_Excerpt to read_
[Start of section]

This is the belief that now underpins virtually all modern geological explanations about the earth and its rock layers. And it is a belief because it cannot be proved that only today’s geological processes can explain the earth’s history and determine its age. No one has ever observed past geological processes, except for God—and Noah and his family—during the Flood when these processes were definitely catastrophic on a global scale. Yet most people today, even Christians, have unwittingly imbibed this uniformitarian belief, having been brainwashed by the constant barrage of teaching globally over many decades by the world’s education systems (schools, colleges, and universities), museums, and media (newspapers, magazines, television, and even Hollywood). Indeed, most people automatically see the earth as old because they have accepted it is a proven scientific fact that it is old!

[End of section]

_Tasks to complete_
**a.** According to the passage on uniformitarian belief, which three kinds of institutions have spread this belief?
**b.** Reproduce the passage on uniformitarian belief between "This is the" and "that it is old!", inclusive.
**c.** Write what follows the last sentence of the passage on uniformitarian belief.
The listing that comes next is drawn from a separate source.

(Pixel coordinate grounding data)
[Start of section]

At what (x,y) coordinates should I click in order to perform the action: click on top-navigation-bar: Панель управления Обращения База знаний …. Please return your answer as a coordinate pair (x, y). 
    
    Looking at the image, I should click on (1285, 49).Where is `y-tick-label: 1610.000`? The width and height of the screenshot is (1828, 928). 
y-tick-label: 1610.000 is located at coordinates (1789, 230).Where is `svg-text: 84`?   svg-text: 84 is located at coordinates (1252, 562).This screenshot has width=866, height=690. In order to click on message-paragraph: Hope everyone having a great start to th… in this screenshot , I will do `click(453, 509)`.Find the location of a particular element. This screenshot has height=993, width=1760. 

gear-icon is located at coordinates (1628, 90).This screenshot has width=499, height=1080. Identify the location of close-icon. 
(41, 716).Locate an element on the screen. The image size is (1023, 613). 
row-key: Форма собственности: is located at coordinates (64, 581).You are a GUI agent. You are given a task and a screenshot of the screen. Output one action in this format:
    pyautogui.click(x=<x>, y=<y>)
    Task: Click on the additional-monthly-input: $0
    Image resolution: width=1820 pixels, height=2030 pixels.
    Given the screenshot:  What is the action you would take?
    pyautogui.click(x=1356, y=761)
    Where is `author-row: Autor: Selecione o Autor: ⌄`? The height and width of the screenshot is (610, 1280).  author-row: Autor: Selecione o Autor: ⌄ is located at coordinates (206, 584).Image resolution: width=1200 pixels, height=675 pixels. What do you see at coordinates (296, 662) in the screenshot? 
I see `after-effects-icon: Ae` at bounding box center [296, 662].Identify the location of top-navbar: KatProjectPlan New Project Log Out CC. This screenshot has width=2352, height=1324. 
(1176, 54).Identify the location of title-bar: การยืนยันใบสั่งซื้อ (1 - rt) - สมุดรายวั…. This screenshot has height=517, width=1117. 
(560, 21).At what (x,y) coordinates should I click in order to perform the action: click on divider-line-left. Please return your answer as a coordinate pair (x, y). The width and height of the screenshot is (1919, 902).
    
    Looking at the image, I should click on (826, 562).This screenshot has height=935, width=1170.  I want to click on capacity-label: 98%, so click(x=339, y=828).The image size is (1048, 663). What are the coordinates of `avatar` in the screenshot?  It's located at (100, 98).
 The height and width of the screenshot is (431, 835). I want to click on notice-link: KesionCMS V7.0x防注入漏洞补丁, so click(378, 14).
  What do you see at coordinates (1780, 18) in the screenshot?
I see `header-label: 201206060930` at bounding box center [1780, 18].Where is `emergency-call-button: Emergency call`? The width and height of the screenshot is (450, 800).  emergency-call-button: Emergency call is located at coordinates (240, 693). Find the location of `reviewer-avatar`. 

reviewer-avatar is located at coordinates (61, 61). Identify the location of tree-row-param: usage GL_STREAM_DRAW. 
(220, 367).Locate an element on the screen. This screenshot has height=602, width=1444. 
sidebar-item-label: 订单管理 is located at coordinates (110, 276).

[End of section]

_Activity answers_
**a.** Education systems, museums, and media.

**b.**
This is the belief that now underpins virtually all modern geological explanations about the earth and its rock layers. And it is a belief because it cannot be proved that only today’s geological processes can explain the earth’s history and determine its age. No one has ever observed past geological processes, except for God—and Noah and his family—during the Flood when these processes were definitely catastrophic on a global scale. Yet most people today, even Christians, have unwittingly imbibed this uniformitarian belief, having been brainwashed by the constant barrage of teaching globally over many decades by the world’s education systems (schools, colleges, and universities), museums, and media (newspapers, magazines, television, and even Hollywood). Indeed, most people automatically see the earth as old because they have accepted it is a proven scientific fact that it is old!

**c.**
Using the Right Glasses
However, based on the authority of God’s Word, we can dogmatically say they are absolutely wrong. Looking at the world through “glasses” that are based on human reasoning alone (man’s word) makes people wrongly think the earth looks really old. On the other hand, when we as Christians see the world through the biblical “glasses” provided by God’s inerrant Word—so that we see the world as God sees it—we can assert unashamedly that the earth does not really look that old at all, being only about 6,000 years old (which, of course, is young). Indeed, the earth we see today is the way it looks because it is the destroyed remains of the original earth God created, still marred by the subsequent Curse.
Furthermore, not only should we understand that the Bible provides the true history of the earth, but that history tells us the earth only looks the way it does today because of what happened in the past. In other words, the past is the key to the present!
Paul, in 2 Corinthians 11:3, warns us about the way Satan subtly beguiled the mind of Eve in the Garden of Eden by questioning and twisting God’s Word. Today, Satan has subtly beguiled so many people, including Christians, by twisting the clear testimony of God’s Word that “the past is the key to the present” into “the present is the key to the past.” And just as he used the appealing look of the fruit on that tree to entice Eve, so he uses the snail’s pace of geological processes today to make people doubt or deny what God has told us about the young age of the earth and His eyewitness account of the formation of the rock layers and fossils.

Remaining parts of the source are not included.